_BRIEF_
Copy out all of the data below with no alterations.

_RECORD EXCERPTS_
• • • • •
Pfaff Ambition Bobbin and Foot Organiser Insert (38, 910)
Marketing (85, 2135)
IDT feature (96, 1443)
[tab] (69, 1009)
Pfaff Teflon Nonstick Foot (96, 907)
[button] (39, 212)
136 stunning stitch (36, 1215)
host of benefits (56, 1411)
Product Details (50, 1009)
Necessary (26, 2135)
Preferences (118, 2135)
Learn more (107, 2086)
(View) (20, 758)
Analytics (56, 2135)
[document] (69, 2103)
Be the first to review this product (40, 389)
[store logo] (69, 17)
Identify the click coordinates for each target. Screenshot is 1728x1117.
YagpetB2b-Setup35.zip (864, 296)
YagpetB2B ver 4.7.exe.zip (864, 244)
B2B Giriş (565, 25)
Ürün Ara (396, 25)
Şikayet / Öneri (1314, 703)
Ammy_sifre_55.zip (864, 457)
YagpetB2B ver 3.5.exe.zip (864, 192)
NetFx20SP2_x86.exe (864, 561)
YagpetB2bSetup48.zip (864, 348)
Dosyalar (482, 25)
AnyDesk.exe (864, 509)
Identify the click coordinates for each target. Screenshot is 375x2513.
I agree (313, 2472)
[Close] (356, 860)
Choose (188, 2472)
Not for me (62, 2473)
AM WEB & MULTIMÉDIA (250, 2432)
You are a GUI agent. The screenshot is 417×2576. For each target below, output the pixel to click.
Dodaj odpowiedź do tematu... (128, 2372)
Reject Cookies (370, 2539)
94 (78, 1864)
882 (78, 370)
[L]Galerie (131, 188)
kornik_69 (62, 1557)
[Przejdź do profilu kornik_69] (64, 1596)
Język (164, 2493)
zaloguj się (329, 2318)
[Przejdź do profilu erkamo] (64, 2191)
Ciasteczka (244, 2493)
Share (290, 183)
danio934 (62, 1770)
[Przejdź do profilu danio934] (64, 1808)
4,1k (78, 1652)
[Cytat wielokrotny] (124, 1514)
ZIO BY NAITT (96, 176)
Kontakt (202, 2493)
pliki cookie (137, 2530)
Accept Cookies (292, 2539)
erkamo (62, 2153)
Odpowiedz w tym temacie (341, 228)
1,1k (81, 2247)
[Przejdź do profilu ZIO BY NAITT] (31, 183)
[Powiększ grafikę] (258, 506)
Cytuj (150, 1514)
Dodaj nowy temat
• • • • •
_COMPLETED TASK_
Pfaff Ambition Bobbin and Foot Organiser Insert (38, 910)
Marketing (85, 2135)
IDT feature (96, 1443)
[tab] (69, 1009)
Pfaff Teflon Nonstick Foot (96, 907)
[button] (39, 212)
136 stunning stitch (36, 1215)
host of benefits (56, 1411)
Product Details (50, 1009)
Necessary (26, 2135)
Preferences (118, 2135)
Learn more (107, 2086)
(View) (20, 758)
Analytics (56, 2135)
[document] (69, 2103)
Be the first to review this product (40, 389)
[store logo] (69, 17)
Identify the click coordinates for each target. Screenshot is 1728x1117.
YagpetB2b-Setup35.zip (864, 296)
YagpetB2B ver 4.7.exe.zip (864, 244)
B2B Giriş (565, 25)
Ürün Ara (396, 25)
Şikayet / Öneri (1314, 703)
Ammy_sifre_55.zip (864, 457)
YagpetB2B ver 3.5.exe.zip (864, 192)
NetFx20SP2_x86.exe (864, 561)
YagpetB2bSetup48.zip (864, 348)
Dosyalar (482, 25)
AnyDesk.exe (864, 509)
Identify the click coordinates for each target. Screenshot is 375x2513.
I agree (313, 2472)
[Close] (356, 860)
Choose (188, 2472)
Not for me (62, 2473)
AM WEB & MULTIMÉDIA (250, 2432)
You are a GUI agent. The screenshot is 417×2576. For each target below, output the pixel to click.
Dodaj odpowiedź do tematu... (128, 2372)
Reject Cookies (370, 2539)
94 (78, 1864)
882 (78, 370)
[L]Galerie (131, 188)
kornik_69 (62, 1557)
[Przejdź do profilu kornik_69] (64, 1596)
Język (164, 2493)
zaloguj się (329, 2318)
[Przejdź do profilu erkamo] (64, 2191)
Ciasteczka (244, 2493)
Share (290, 183)
danio934 (62, 1770)
[Przejdź do profilu danio934] (64, 1808)
4,1k (78, 1652)
[Cytat wielokrotny] (124, 1514)
ZIO BY NAITT (96, 176)
Kontakt (202, 2493)
pliki cookie (137, 2530)
Accept Cookies (292, 2539)
erkamo (62, 2153)
Odpowiedz w tym temacie (341, 228)
1,1k (81, 2247)
[Przejdź do profilu ZIO BY NAITT] (31, 183)
[Powiększ grafikę] (258, 506)
Cytuj (150, 1514)
Dodaj nowy temat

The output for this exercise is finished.